## [Brief]
The answer must repeat every record exactly, with all pictures omitted.

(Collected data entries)
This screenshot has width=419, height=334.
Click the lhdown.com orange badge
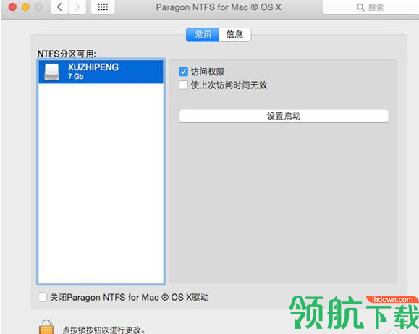[392, 299]
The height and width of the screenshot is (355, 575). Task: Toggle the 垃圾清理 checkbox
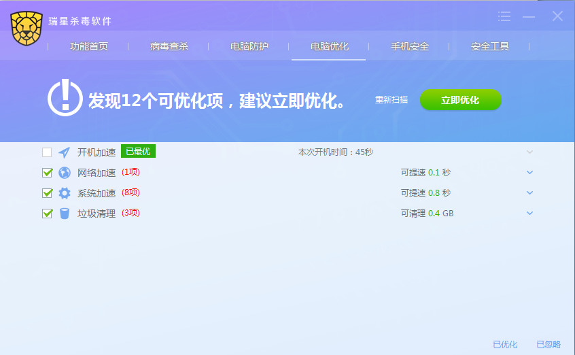point(47,214)
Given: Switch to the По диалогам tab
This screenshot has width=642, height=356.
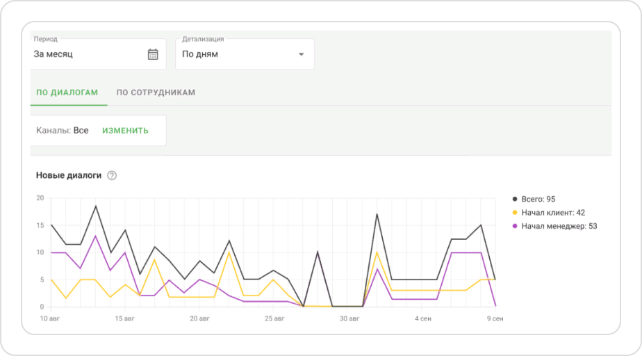Looking at the screenshot, I should [x=67, y=92].
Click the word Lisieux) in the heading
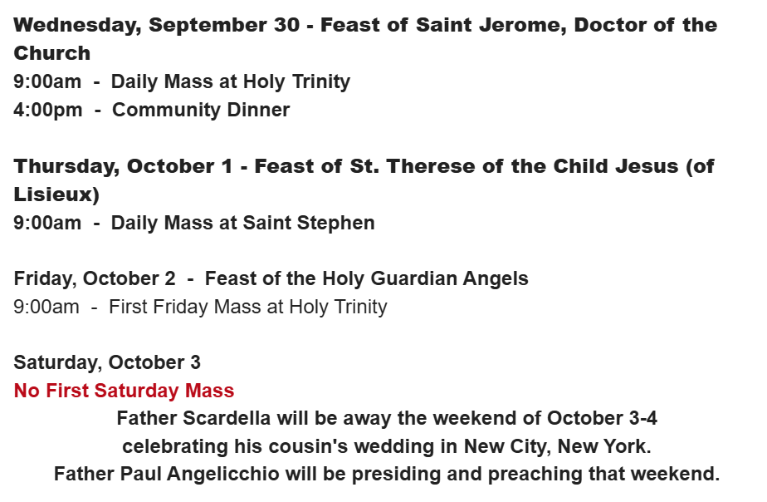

## [Response for this exercise]
This screenshot has width=419, height=334.
Click the lhdown.com orange badge
[392, 299]
The height and width of the screenshot is (355, 575). Task: Toggle the 垃圾清理 checkbox
point(47,214)
Given: Switch to the По диалогам tab
This screenshot has width=642, height=356.
Looking at the screenshot, I should [x=67, y=92].
Click the word Lisieux) in the heading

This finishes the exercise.